- [TASKS]
**1.** Answer these questions about the article on contracts and incompetence.
(a) Who is credited with the quotation that opens the article?
(b) In the senior managers' reasoning, what happens to a supplier who fails?
(c) According to the final paragraph, what does failure bring with it?
**2.** Write the next part of the article on contracts and incompetence, picking up after its last sentence.

- [SELECTED EXTRACT]
────────

Contracts do not fix incompetence

“Contracts are the least powerful in getting people to do something. A contract does not fix incompetence.” Not my words, they come from Rajesh Mathur, but I completely agree.

Surprisingly, I often meet senior managers that view contracts as a safety mechanism. The thinking seems to be, “I’ll protect my company, but mainly myself, by contracting with a supplier to do the work. If the supplier succeeds, I get the glory. If they fail, they are legally obliged to fix the problem, and they will get the blame. Either way, I win … I mean, my company wins … we win.”

Unfortunately, it doesn’t work like that. At least nothing after the “glory” bit.

Equal opportunity failure

There is a underlying assumption that the supplier can do the work. Both the low level workers and the organisation as a whole.

Attractive and engaging sales people, nice suits, glossy brochures, high day rates, big budgets, a global presence and masses of people, do not guarantee competence. Yes, Mr Big Consultancy, I’m looking at you. A lot of senior managers believe that hiring a big consultancy will guarantee successful. My observation, based on a limited data set I admit, is that the big consultancies bring big price tags, a lot of powerpoint decks, masses of process documentation, stifling work practices and a willingness to put in more consultants (preferably cheap graduates). But not success. And of course failure brings litigation which costs more money.

────────

- [DATASET EXCERPT]
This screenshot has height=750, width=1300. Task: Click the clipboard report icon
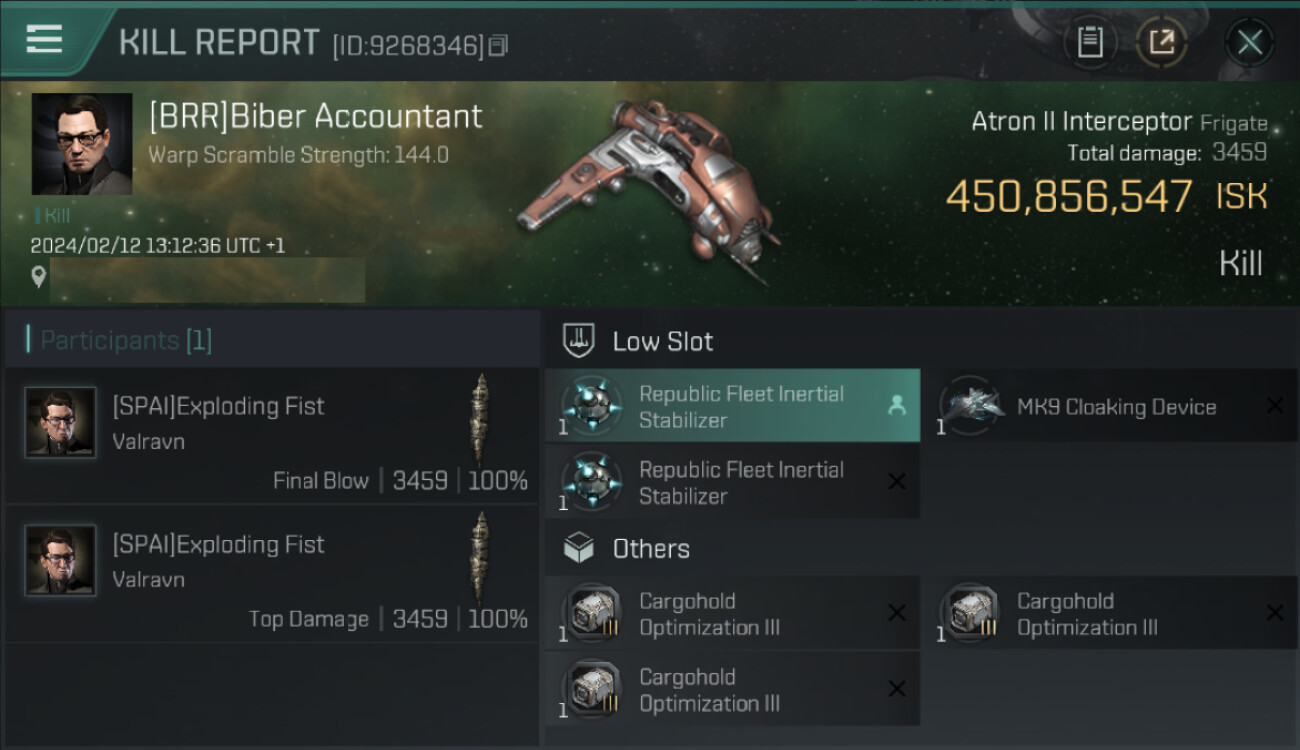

────────

- [ANSWERS PROVIDED]
**1.**
(a) Rajesh Mathur.
(b) The supplier is legally obliged to fix the problem and takes the blame.
(c) Litigation, which costs more money.

**2.**
Small, trendy, light weight and (supposedly) “Agile” agencies can also fail. It depends on what the work is. Light weight agencies tend to be good at light weight work. But they suffer from the Peter Principle. Just because an agency has managed to produce a cool app for you doesn’t mean you should trust them to build the new platform on which your business is planning to grow. Despite what the engaging sales person in designer jeans is telling you.

The architect says

The architect says


Actually the middle sized guys aren’t fail proof either. This sort of company will come with modest suits, modest day rates and modest experience. I trust them more than either of the above, but there is a tendency in these organisations for knowledge to go stale. The people might have been good in their day, but their day has past. So there is a good chance that you’ll just get a puzzled look when you ask them to build a new highly scalable platform in the cloud using micro services and containers.

All of that is organisational competence. You also have to worry about individual competence. Too often I’ve seen excellent people do the pre-sales and then replaced by ho-hum people when the project actually starts. Fail.

Who loses

Regardless of what the contract says, it is the client that loses most when a project fails. They wanted the deliverable and were willing to pay for it. Not getting the deliverable, and parting with the money, will have consequences.

The contract will mean blame falls on the supplier. But so what. The client has spent money and doesn’t have the deliverable. Even if the supplier manages to recover the situation there will be cost, time and quality implications.

Blame will also land within the client organisation. Somebody will have their career limited. It might not be the senior manager who commissioned the work (thus fulfilling their original hope of blameless transference of risk) but often it does.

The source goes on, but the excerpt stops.